As drivers pull into the Capitol parking garage, a sign instructs, “Leave keys in car. Don’t lock doors.”

“We feel pretty comfortable here. I don’t think too many terrorists want to attack the Missouri state building,” Sen. John Russell, R-Lebanon, said. He is a member of the Missouri Security Panel.

Thrity arrests made

Until July 1, guards were stationed at checkpoints within the Capitol building, health lab and the Harry S. Truman building. Guards forced state employees to show an ID upon entrance and visitors were subjected to metal detectors and baggage searches. A bomb dog was used to sniff out suspicious packages.

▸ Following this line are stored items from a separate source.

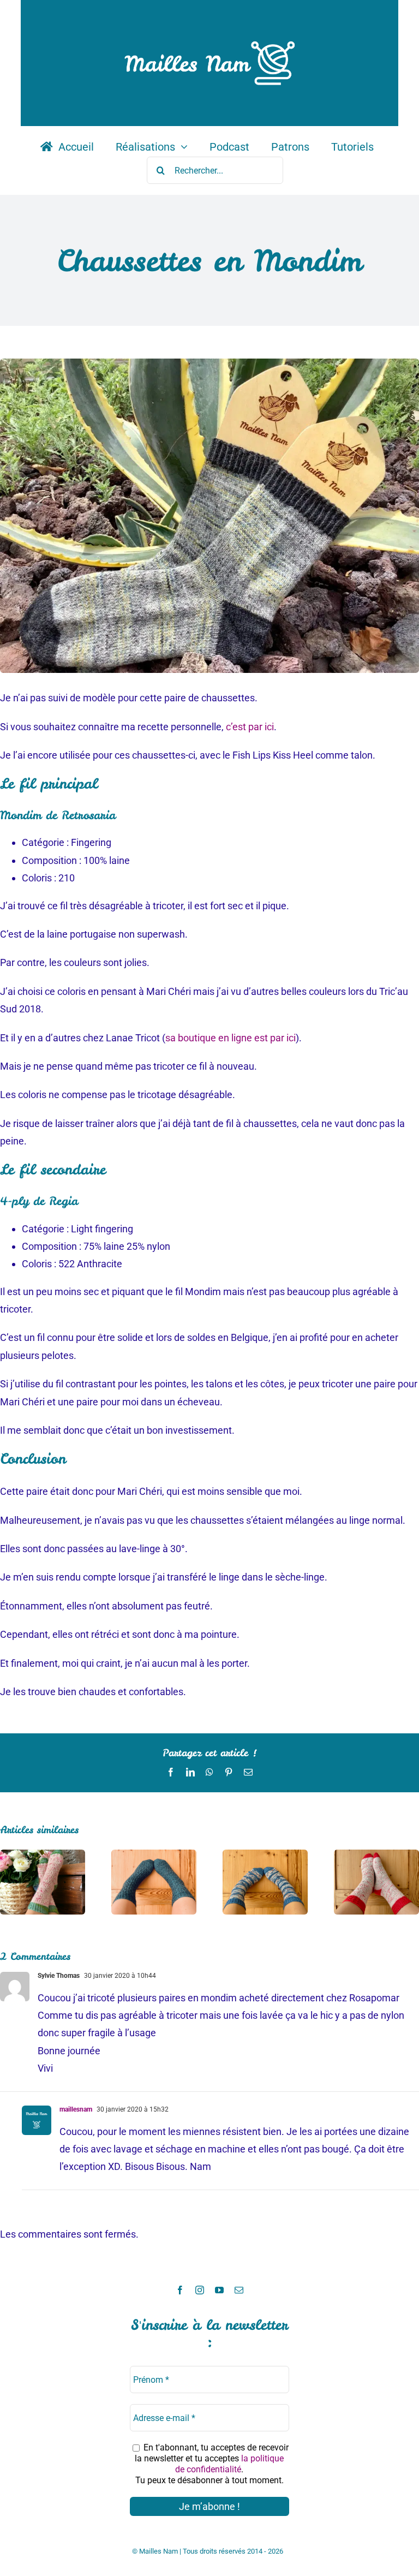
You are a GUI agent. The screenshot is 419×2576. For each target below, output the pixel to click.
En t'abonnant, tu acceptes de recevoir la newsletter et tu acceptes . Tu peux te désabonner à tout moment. (212, 2463)
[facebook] (180, 2290)
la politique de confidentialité (229, 2463)
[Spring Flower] (42, 1855)
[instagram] (199, 2290)
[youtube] (219, 2290)
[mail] (239, 2290)
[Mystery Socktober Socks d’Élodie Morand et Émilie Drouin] (153, 1855)
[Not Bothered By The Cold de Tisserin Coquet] (376, 1855)
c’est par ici (250, 726)
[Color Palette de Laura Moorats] (265, 1855)
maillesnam (75, 2109)
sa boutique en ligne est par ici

Since Sept. 11, 2001, 30 arrests have been made for possession of drugs, drug paraphernalia and small weapons at the Capitol. In August, security agents apprehended a man carrying a Civil War-era sword and methamphetamines in the Capitol. No firearms or explosives have been detected.

Security agencies feel economic squeeze

Under Missouri’s new budgetary constraints, the security agencies have felt the squeeze of the tightening economic belt.

“We’ve had to adjust the security level according to the budget,” said Dave Mosely, director of facilities management at the Capitol.

Although the guards are gone, someone is always watching.

Cameras and a proximity reader have been installed to give Capitol Police a better view of who’s coming and going, Mosely said.

No funds have been allocated for security personnel next year.

“Enraged Missourians are more of a danger to legislators than terrorists,” Russell said.